We leave our fair value estimate on Luxshare Precision 002475 at CNY 47 per share after adding extended reality—XR includes augmented, virtual, and mixed reality—revenue and making minor adjustments to our forecasts. Our fair value estimate corresponds to 24 times 2023 P/E, lower than the company’s five-year historical average of 30 times. We view shares of Luxshare as attractive due to the upside from extended reality, communications (server-oriented), and automotive markets.

Shares are cheap, in our view, as we forecast a 20% top-line CAGR up to 2027, while the market appears to have priced in 15%. XR products should augment other consumer electronics assembly businesses to drive just over 20% CAGR. For other segments, Luxshare aims to grow its communications business at a 40% CAGR, give or take, in the next few years from a base of CNY 12.8 billion sales in 2022. However, we assume a 30% CAGR, seeing the target as far-fetched when compared with our data center revenue five-year CAGR of over 20%. We view offering more capable optical products (such as higher transmission speeds) as being more beneficial to the company’s drive than relying on assembly income, almost a prerequisite for reaching Luxshare’s target.
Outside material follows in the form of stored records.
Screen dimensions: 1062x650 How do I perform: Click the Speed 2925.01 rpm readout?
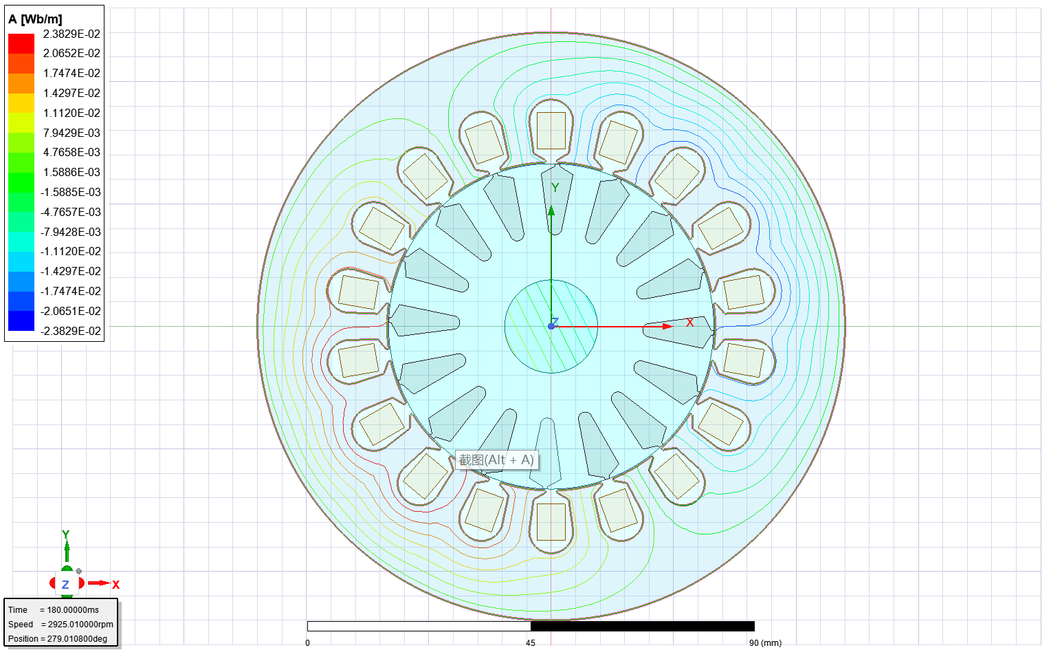click(60, 624)
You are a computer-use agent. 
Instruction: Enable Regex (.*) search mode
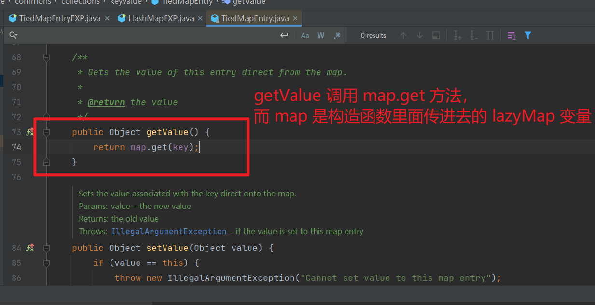pyautogui.click(x=337, y=35)
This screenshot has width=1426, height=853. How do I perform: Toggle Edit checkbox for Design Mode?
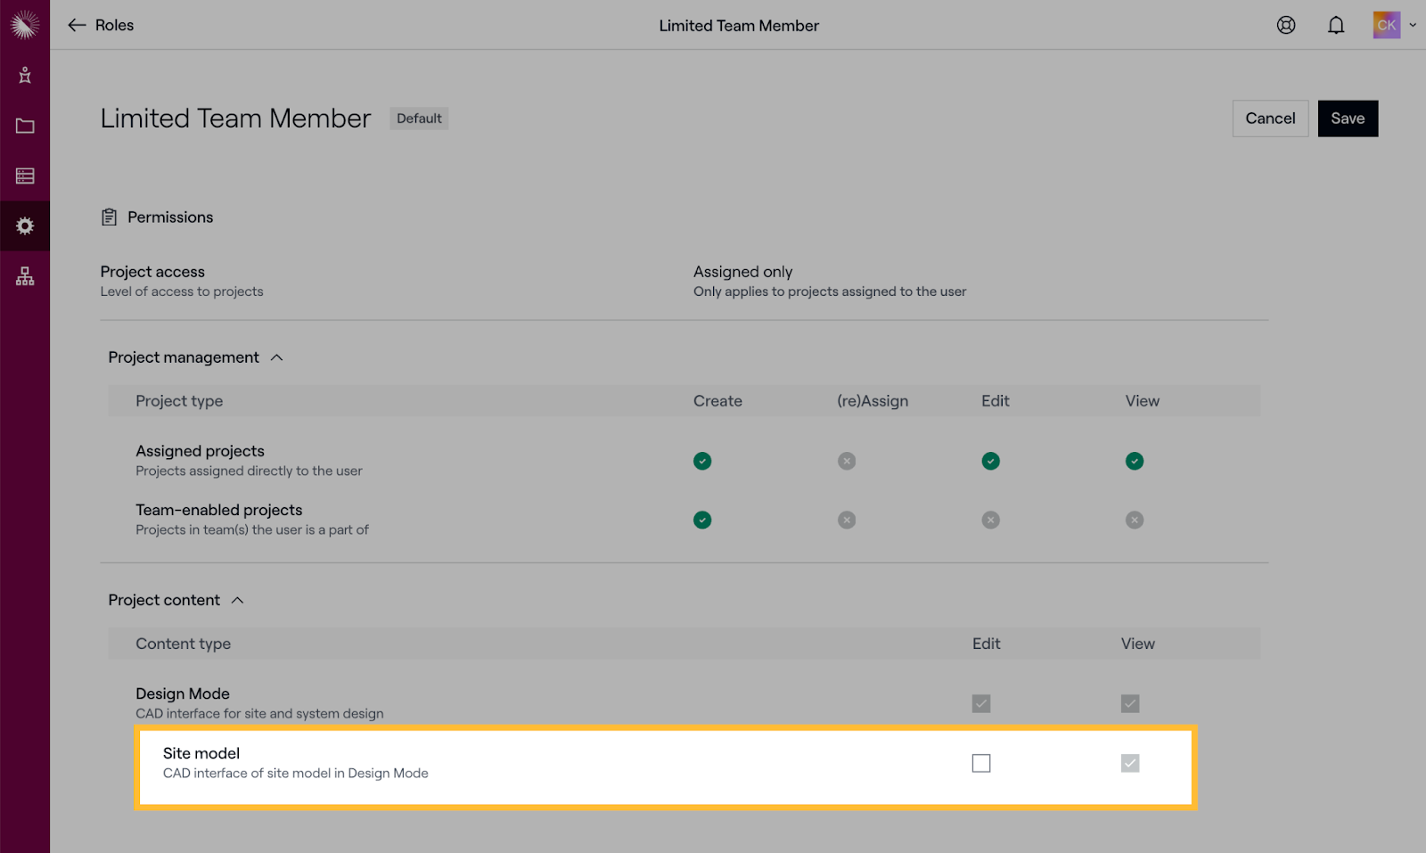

We also expect the automotive segment to attain 30% top-line CAGR in the next five years. Luxshare backs its vision of becoming a major direct supplier to automakers with a robust research and development pipeline outlined in its annual report. A wide range of products are covered, including electric vehicle charger parts, semiconductor packaging, powertrain, and power supplies. Disclosed projects should be commercialized within three years, and there are those undisclosed (due to uncertain commercialization) that stretch at least five years ahead.

The company has updated its shareholder return policy, stating cash dividends will be preferred. We like its move to pay at least 20% of net profit each year, compared with 10% or so in previous years.

The author or authors do not own shares in any securities mentioned in this article. Find out about Morningstar’s editorial policies.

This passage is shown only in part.